OTTAWA, Ont. - A third-party independent mid-term review of Road Safety Vision 2010, a road safety plan adopted by the Canadian Council of Motor Transport Administrators and endorsed by the Council of...
OTTAWA, Ont. – A third-party independent mid-term review of Road Safety Vision 2010, a road safety plan adopted by the Canadian Council of Motor Transport Administrators and endorsed by the Council of Ministers Responsible for Transportation and Highway Safety in 2001, shows the commercial vehicle sector is performing dismally when it comes to reducing accident-related fatalities and serious injuries.

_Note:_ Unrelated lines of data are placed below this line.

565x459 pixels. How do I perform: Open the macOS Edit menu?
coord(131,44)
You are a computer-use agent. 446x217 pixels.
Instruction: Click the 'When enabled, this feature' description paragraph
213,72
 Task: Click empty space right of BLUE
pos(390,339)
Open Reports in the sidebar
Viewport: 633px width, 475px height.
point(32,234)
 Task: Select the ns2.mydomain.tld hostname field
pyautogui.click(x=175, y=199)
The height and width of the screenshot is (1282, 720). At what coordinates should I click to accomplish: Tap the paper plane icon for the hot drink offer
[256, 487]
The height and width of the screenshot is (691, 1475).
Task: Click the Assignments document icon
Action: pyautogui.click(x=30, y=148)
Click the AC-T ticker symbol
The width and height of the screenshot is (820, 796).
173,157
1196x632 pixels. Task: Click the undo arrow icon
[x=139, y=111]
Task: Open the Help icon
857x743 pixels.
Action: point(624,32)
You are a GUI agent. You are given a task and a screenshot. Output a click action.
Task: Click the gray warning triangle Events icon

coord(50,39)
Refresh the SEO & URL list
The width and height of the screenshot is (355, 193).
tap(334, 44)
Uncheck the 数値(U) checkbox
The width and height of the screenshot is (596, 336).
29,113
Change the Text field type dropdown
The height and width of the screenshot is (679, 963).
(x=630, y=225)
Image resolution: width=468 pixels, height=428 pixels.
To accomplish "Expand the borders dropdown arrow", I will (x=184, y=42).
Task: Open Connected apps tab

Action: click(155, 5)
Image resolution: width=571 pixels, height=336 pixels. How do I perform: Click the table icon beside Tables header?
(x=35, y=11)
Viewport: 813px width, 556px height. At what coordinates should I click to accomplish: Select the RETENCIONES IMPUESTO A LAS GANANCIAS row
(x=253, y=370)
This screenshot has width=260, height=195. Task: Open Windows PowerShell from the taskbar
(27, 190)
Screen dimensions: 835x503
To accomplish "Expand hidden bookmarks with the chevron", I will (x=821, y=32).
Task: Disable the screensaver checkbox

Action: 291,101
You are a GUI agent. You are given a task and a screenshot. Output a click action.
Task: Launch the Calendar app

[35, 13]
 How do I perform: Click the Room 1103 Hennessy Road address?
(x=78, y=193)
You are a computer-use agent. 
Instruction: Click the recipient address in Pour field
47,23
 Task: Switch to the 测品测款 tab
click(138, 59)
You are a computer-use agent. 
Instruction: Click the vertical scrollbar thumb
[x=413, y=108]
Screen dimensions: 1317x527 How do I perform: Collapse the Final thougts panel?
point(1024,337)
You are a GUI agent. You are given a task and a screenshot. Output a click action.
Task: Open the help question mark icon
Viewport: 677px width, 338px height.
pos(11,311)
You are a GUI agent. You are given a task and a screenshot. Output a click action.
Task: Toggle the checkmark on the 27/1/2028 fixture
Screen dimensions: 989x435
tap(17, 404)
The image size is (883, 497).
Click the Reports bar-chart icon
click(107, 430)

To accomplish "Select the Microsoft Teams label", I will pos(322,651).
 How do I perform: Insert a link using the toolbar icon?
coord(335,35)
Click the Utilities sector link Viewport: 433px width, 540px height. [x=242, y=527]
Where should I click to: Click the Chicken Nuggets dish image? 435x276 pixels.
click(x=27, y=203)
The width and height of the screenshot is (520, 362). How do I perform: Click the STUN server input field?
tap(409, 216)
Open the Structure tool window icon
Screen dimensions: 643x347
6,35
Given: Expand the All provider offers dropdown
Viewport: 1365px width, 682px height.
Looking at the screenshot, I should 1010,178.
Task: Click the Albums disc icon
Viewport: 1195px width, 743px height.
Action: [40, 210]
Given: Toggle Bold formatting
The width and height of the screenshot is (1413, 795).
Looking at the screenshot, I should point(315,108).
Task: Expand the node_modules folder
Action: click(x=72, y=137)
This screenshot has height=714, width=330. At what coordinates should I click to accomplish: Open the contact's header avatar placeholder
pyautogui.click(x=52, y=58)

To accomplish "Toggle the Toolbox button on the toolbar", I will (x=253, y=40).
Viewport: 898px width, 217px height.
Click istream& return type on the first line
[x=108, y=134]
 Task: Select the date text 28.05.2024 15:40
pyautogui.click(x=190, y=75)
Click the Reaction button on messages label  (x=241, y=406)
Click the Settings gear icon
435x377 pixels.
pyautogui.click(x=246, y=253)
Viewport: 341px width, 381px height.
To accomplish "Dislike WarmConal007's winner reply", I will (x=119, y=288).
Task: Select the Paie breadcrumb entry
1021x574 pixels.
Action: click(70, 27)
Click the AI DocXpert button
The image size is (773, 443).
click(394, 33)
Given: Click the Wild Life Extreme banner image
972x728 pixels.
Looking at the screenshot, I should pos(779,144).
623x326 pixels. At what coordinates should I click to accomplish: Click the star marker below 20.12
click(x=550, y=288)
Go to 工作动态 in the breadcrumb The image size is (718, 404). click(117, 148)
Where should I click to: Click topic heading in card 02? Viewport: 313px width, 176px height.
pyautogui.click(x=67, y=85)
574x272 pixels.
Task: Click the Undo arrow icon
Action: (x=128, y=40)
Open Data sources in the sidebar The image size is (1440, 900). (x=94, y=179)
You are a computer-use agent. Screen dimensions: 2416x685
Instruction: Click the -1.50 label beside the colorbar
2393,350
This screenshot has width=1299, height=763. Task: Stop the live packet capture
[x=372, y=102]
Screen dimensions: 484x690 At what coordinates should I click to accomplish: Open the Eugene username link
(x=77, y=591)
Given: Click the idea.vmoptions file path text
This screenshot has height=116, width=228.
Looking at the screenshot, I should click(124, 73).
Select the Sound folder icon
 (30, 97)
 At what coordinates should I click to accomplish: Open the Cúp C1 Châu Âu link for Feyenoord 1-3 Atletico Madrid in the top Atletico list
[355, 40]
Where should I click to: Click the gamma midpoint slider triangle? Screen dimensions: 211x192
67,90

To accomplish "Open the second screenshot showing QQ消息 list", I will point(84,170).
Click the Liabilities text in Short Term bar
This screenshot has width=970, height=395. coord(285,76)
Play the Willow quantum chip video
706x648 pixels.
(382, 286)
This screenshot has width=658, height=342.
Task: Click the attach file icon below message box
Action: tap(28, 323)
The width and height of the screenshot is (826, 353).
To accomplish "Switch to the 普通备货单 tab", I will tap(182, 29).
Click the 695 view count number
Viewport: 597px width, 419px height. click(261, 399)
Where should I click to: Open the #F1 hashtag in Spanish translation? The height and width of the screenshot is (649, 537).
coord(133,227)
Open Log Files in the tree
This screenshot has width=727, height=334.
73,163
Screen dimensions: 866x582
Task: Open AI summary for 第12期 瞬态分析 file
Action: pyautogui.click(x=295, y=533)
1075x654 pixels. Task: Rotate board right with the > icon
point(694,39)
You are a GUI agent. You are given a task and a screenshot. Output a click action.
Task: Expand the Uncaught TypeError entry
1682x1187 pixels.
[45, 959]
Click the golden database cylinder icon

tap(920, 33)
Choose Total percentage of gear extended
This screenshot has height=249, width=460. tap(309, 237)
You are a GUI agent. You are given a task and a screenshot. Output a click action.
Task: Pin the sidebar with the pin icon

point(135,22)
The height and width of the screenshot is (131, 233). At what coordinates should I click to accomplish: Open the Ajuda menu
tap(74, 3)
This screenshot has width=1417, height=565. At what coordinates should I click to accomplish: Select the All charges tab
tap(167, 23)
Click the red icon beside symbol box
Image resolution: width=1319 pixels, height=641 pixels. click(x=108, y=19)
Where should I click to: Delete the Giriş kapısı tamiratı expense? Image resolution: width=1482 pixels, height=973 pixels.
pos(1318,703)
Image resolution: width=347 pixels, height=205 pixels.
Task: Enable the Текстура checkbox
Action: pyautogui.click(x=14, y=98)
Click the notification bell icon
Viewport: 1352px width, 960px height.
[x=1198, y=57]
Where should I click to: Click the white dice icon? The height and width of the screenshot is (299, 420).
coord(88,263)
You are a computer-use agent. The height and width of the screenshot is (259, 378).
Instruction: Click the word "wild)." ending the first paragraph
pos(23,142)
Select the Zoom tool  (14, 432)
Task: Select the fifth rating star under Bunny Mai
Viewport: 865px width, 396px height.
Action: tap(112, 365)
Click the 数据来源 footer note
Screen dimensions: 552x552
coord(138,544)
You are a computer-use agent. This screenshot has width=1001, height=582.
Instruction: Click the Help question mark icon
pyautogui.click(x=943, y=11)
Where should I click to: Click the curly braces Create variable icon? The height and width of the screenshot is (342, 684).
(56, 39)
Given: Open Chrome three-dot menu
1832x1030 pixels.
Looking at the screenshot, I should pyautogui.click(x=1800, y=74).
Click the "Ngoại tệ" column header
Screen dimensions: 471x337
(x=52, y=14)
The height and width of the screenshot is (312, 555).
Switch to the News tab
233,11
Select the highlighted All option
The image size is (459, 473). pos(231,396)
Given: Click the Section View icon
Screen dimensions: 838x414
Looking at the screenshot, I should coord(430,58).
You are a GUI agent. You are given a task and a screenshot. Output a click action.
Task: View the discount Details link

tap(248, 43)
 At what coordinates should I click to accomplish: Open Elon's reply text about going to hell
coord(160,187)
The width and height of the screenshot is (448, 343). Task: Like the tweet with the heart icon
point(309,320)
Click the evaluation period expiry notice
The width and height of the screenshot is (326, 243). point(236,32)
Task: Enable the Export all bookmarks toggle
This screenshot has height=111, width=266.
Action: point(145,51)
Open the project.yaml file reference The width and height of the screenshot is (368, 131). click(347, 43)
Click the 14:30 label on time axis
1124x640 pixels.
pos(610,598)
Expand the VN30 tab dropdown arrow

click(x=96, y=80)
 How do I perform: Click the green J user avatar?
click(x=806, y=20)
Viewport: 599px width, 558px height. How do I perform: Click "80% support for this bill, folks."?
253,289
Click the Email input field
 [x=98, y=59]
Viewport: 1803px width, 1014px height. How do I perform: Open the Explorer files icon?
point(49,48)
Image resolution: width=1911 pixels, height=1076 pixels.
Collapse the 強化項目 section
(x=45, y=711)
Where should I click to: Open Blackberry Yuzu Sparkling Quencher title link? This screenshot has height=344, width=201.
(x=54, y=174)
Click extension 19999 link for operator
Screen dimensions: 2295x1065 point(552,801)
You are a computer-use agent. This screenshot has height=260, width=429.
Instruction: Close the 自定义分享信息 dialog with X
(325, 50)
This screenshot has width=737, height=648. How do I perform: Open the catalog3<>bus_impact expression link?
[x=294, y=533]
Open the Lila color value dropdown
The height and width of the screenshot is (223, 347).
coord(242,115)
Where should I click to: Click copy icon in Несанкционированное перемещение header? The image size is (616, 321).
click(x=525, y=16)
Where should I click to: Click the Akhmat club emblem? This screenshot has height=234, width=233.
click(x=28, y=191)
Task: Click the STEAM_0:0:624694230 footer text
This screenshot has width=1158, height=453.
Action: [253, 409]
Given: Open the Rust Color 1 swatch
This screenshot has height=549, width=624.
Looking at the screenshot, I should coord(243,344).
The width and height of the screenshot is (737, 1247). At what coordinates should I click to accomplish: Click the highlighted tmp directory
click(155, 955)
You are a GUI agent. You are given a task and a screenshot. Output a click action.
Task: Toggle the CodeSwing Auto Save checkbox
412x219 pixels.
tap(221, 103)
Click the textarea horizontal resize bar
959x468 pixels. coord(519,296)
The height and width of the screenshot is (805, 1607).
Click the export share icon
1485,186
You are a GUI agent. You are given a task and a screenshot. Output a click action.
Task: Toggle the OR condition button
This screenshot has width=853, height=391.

But Canadian trucking industry insiders say it’s the performance of provincial/territorial governments and the CCMTA that’s dismal when it comes to enforcing legislation and technologies that would help improve commercial vehicle safety.
The mid-term report, released by the Canadian Traffic Institute in July, shows the commercial vehicle sector has not only failed abysmally to reach the overall 20% target for reductions in accident-related fatalities and serious injuries, but that fatalities have actually decreased only slightly (0.5%) and serious injuries have increased (11.6%) since the initiative kicked off in 2001.
For both fatalities and serious injuries, the difference between targets and reality is vast.
Provinces which have performed particularly badly include (for fatalities) Manitoba, Alberta, Newfoundland, British Columbia and Nova Scotia, while dramatic increases in serious injury crashes have been seen in Newfoundland, Manitoba, Alberta and Quebec.
“Although there is substantial growth in the freight task, more effective interventions are clearly required to arrest the increase in serious injury crashes let alone meet the RSV 2010 target,” says the report.
Program initiatives which are supposed to have helped decrease commercial vehicle-related fatalities and injuries are listed as follows: the new National Safety Rating System, which came into effect in January of this year; the new Hours-of-Service regime; enforcement of cargo securement regulations; enforcement of the new National Safety Code threshold; provincial adoption of related pre- and post-trip inspections; improved education and training of commercial vehicle drivers; improved overall enforcement; provincial support for federal regulations.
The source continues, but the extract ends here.